L’historienne et journaliste franco-tunisienne Sophie Bessis livre son analyse politique du conflit actuel.
Dans une récente tribune consacrée à Israël et à la Palestine, vous avez évoqué le « refoulé colonial ». Qu’avez-vous voulu dire ?
Même s’il ne s’agit pas d’un colonialisme classique, Israël est bel et bien depuis la guerre des Six Jours de 1967 une puissance occupante en Cisjordanie et se comporte comme telle. L’entreprise de colonisation est systématique et utilise le vocabulaire colonial, où toute résistance est qualifiée de « terrorisme ». Or, si est terroriste celui qui sème la terreur, les colons suprémacistes juifs pourraient aussi être qualifiés de terroristes puisqu’ils sèment la terreur dans les villages palestiniens de Cisjordanie. Ce constat n’enlève rien au fait qu’il faut condamner sans réserve le massacre par le Hamas de centaines de civils israéliens. Dans la situation actuelle, on a le sentiment que les radicaux, des deux côtés, occupent le haut du pavé.

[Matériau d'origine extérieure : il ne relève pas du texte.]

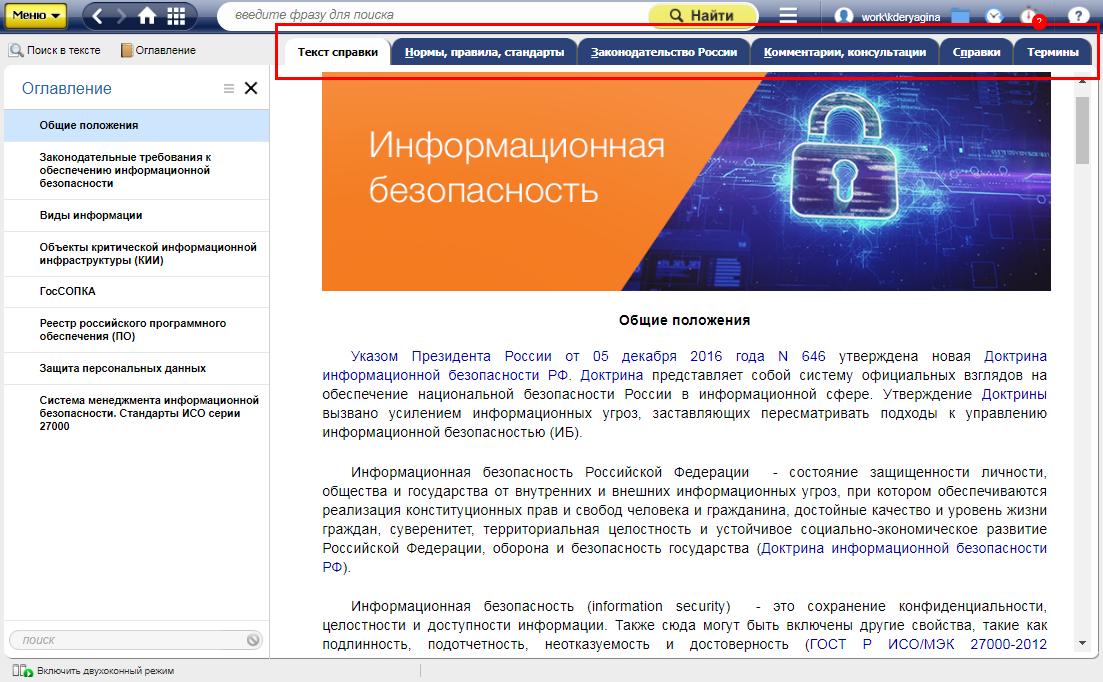Toggle the Оглавление panel from toolbar
The height and width of the screenshot is (682, 1103).
click(158, 50)
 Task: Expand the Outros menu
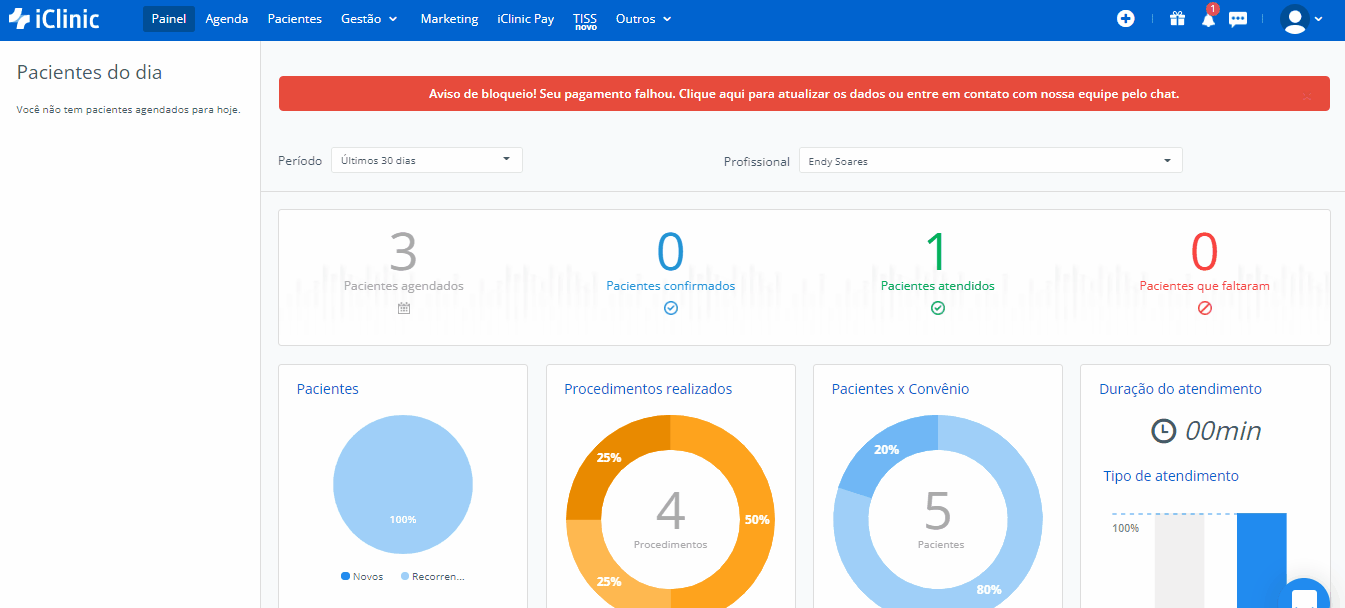tap(643, 19)

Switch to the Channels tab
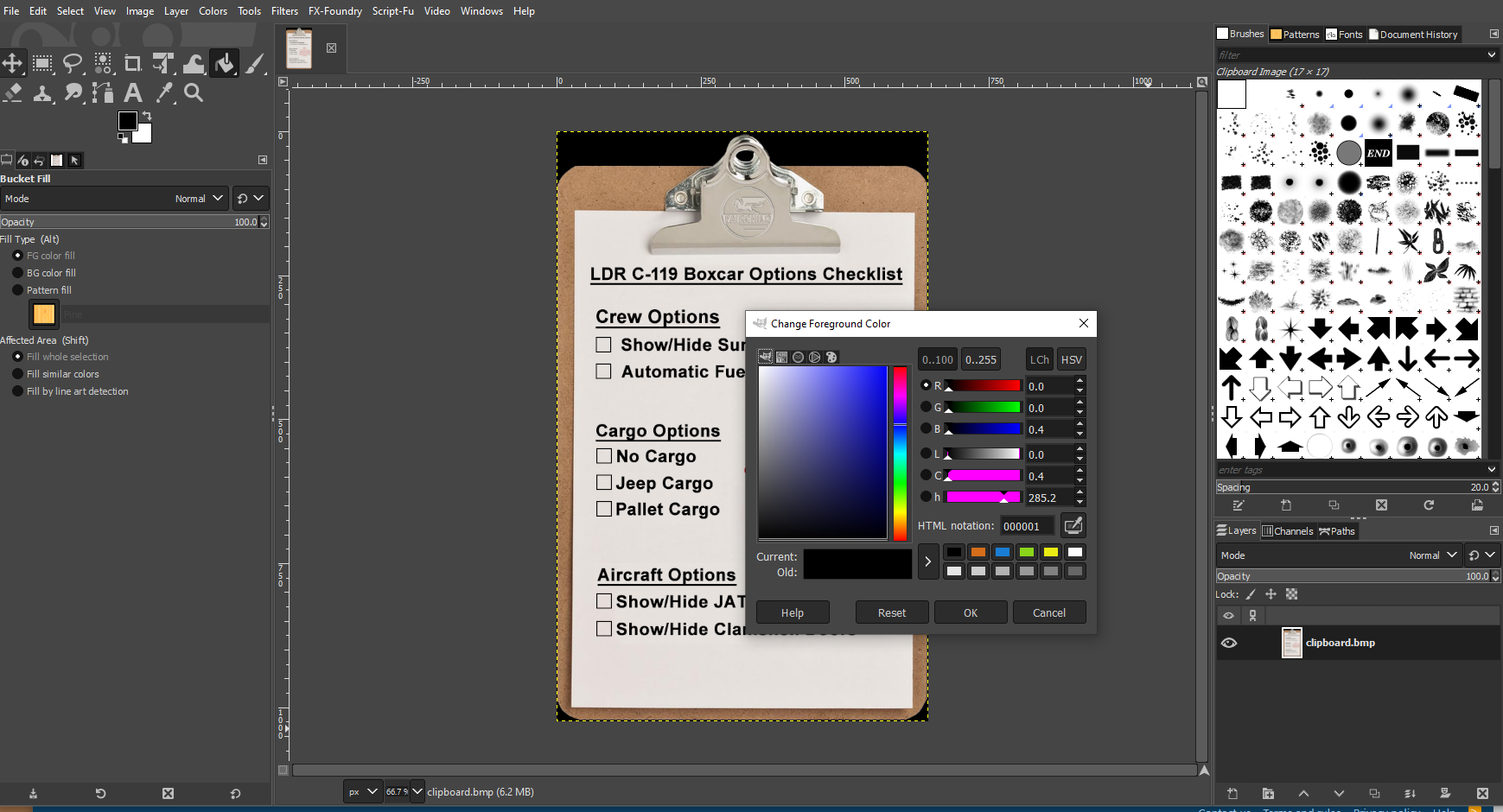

Cependant, même si on peut le déplorer, le Hamas est une des expressions de la population palestinienne, d’autant plus que l’autorité palestinienne s’est auto-affaiblie. Son chef, Mahmoud Abbas, a perdu toute légitimité en devenant un auxiliaire de l’occupant. En outre, pendant longtemps, Israël a ménagé le Hamas afin d’affaiblir l’OLP (Organisation pour la libération de la Palestine) vue par les dirigeants israéliens comme leur ennemi principal. Aujourd’hui, par la force des choses, la population de Cisjordanie, qui voit ce qui se passe à Gaza, se sent solidaire du Hamas et applaudit son action en dépit des atrocités qui ont été commises.
Comment voyez-vous l’attitude des pays occidentaux, celle de la France en particulier ?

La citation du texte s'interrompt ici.